Brief: The entries follow. Print each one exactly.

Dataset entries
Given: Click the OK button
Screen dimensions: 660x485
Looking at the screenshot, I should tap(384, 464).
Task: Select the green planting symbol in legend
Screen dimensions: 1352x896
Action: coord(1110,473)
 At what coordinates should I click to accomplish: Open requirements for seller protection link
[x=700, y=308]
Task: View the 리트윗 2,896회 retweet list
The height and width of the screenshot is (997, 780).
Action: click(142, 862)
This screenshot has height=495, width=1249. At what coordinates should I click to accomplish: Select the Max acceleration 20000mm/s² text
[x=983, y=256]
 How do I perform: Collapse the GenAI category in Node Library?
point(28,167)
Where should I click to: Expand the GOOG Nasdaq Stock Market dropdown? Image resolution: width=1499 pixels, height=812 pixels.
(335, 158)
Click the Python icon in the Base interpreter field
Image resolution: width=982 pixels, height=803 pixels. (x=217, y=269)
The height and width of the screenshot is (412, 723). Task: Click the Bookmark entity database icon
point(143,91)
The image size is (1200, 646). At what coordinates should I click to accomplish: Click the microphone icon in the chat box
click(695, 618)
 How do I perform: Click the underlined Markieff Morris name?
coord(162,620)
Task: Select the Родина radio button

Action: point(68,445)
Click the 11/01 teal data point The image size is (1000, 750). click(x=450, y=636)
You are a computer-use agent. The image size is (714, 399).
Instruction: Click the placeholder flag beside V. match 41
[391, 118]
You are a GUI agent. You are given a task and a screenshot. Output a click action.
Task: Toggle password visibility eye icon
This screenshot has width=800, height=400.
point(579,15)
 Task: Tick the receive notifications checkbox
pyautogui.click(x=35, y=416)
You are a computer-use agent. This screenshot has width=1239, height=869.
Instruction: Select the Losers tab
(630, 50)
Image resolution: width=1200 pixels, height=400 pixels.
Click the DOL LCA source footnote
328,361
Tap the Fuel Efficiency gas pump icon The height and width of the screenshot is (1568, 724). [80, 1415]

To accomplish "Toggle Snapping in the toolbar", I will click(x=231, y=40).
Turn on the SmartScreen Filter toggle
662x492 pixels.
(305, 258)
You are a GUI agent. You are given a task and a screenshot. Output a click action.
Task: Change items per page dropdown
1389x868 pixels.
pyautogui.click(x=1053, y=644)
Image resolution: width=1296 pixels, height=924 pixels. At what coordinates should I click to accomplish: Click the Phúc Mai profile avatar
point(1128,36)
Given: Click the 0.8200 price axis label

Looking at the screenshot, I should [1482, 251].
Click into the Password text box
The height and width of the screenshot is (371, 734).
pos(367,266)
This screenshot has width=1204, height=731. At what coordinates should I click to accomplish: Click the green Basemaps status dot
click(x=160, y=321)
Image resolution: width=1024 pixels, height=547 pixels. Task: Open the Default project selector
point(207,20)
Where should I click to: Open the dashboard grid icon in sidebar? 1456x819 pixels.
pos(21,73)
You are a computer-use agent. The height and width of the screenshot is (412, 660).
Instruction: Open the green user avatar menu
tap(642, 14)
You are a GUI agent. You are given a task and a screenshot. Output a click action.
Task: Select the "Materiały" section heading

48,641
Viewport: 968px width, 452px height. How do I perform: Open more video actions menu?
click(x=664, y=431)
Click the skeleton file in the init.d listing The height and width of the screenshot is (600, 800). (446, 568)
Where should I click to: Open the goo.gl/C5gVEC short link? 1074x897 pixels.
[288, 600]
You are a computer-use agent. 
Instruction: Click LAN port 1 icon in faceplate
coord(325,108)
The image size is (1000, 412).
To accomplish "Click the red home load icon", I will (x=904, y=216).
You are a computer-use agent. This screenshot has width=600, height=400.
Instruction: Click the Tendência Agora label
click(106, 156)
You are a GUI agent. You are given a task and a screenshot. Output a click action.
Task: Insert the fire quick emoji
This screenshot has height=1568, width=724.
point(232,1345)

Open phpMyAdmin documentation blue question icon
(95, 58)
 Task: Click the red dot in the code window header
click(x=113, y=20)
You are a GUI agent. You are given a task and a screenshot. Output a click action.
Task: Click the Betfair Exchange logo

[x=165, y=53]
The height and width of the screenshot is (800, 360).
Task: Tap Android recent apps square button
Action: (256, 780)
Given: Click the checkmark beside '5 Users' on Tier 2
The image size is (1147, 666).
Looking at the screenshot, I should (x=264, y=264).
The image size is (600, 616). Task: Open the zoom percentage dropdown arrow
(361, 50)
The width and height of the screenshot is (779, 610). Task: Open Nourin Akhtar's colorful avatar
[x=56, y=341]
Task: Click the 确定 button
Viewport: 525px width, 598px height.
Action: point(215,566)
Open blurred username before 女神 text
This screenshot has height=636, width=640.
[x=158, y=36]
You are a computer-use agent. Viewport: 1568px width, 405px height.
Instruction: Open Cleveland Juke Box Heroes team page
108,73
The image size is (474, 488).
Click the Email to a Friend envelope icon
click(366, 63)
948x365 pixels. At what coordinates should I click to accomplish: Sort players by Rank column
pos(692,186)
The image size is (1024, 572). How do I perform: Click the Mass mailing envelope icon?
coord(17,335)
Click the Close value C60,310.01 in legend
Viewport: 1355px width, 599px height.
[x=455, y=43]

Exercise result:
Given: Click the OK button
Screen dimensions: 660x485
Looking at the screenshot, I should tap(384, 464).
Task: Select the green planting symbol in legend
Screen dimensions: 1352x896
Action: coord(1110,473)
 At what coordinates should I click to accomplish: Open requirements for seller protection link
[x=700, y=308]
Task: View the 리트윗 2,896회 retweet list
The height and width of the screenshot is (997, 780).
Action: click(142, 862)
This screenshot has height=495, width=1249. At what coordinates should I click to accomplish: Select the Max acceleration 20000mm/s² text
[x=983, y=256]
 How do I perform: Collapse the GenAI category in Node Library?
point(28,167)
Where should I click to: Expand the GOOG Nasdaq Stock Market dropdown? Image resolution: width=1499 pixels, height=812 pixels.
(335, 158)
Click the Python icon in the Base interpreter field
Image resolution: width=982 pixels, height=803 pixels. (x=217, y=269)
The height and width of the screenshot is (412, 723). Task: Click the Bookmark entity database icon
point(143,91)
The image size is (1200, 646). At what coordinates should I click to accomplish: Click the microphone icon in the chat box
click(695, 618)
 How do I perform: Click the underlined Markieff Morris name?
coord(162,620)
Task: Select the Родина radio button

Action: point(68,445)
Click the 11/01 teal data point The image size is (1000, 750). click(x=450, y=636)
You are a computer-use agent. The image size is (714, 399).
Instruction: Click the placeholder flag beside V. match 41
[391, 118]
You are a GUI agent. You are given a task and a screenshot. Output a click action.
Task: Toggle password visibility eye icon
This screenshot has width=800, height=400.
point(579,15)
 Task: Tick the receive notifications checkbox
pyautogui.click(x=35, y=416)
You are a computer-use agent. This screenshot has width=1239, height=869.
Instruction: Select the Losers tab
(630, 50)
Image resolution: width=1200 pixels, height=400 pixels.
Click the DOL LCA source footnote
328,361
Tap the Fuel Efficiency gas pump icon The height and width of the screenshot is (1568, 724). [80, 1415]

To accomplish "Toggle Snapping in the toolbar", I will click(x=231, y=40).
Turn on the SmartScreen Filter toggle
662x492 pixels.
(305, 258)
You are a GUI agent. You are given a task and a screenshot. Output a click action.
Task: Change items per page dropdown
1389x868 pixels.
pyautogui.click(x=1053, y=644)
Image resolution: width=1296 pixels, height=924 pixels. At what coordinates should I click to accomplish: Click the Phúc Mai profile avatar
point(1128,36)
Given: Click the 0.8200 price axis label

Looking at the screenshot, I should [1482, 251].
Click into the Password text box
The height and width of the screenshot is (371, 734).
pos(367,266)
This screenshot has width=1204, height=731. At what coordinates should I click to accomplish: Click the green Basemaps status dot
click(x=160, y=321)
Image resolution: width=1024 pixels, height=547 pixels. Task: Open the Default project selector
point(207,20)
Where should I click to: Open the dashboard grid icon in sidebar? 1456x819 pixels.
pos(21,73)
You are a computer-use agent. The height and width of the screenshot is (412, 660).
Instruction: Open the green user avatar menu
tap(642, 14)
You are a GUI agent. You are given a task and a screenshot. Output a click action.
Task: Select the "Materiały" section heading

48,641
Viewport: 968px width, 452px height. How do I perform: Open more video actions menu?
click(x=664, y=431)
Click the skeleton file in the init.d listing The height and width of the screenshot is (600, 800). (446, 568)
Where should I click to: Open the goo.gl/C5gVEC short link? 1074x897 pixels.
[288, 600]
You are a computer-use agent. 
Instruction: Click LAN port 1 icon in faceplate
coord(325,108)
The image size is (1000, 412).
To accomplish "Click the red home load icon", I will (x=904, y=216).
You are a computer-use agent. This screenshot has width=600, height=400.
Instruction: Click the Tendência Agora label
click(106, 156)
You are a GUI agent. You are given a task and a screenshot. Output a click action.
Task: Insert the fire quick emoji
This screenshot has height=1568, width=724.
point(232,1345)

Open phpMyAdmin documentation blue question icon
(95, 58)
 Task: Click the red dot in the code window header
click(x=113, y=20)
You are a GUI agent. You are given a task and a screenshot. Output a click action.
Task: Click the Betfair Exchange logo

[x=165, y=53]
The height and width of the screenshot is (800, 360).
Task: Tap Android recent apps square button
Action: (256, 780)
Given: Click the checkmark beside '5 Users' on Tier 2
The image size is (1147, 666).
Looking at the screenshot, I should (x=264, y=264).
The image size is (600, 616). Task: Open the zoom percentage dropdown arrow
(361, 50)
The width and height of the screenshot is (779, 610). Task: Open Nourin Akhtar's colorful avatar
[x=56, y=341]
Task: Click the 确定 button
Viewport: 525px width, 598px height.
Action: point(215,566)
Open blurred username before 女神 text
This screenshot has height=636, width=640.
[x=158, y=36]
You are a computer-use agent. Viewport: 1568px width, 405px height.
Instruction: Open Cleveland Juke Box Heroes team page
108,73
The image size is (474, 488).
Click the Email to a Friend envelope icon
click(366, 63)
948x365 pixels. At what coordinates should I click to accomplish: Sort players by Rank column
pos(692,186)
The image size is (1024, 572). How do I perform: Click the Mass mailing envelope icon?
coord(17,335)
Click the Close value C60,310.01 in legend
Viewport: 1355px width, 599px height.
[x=455, y=43]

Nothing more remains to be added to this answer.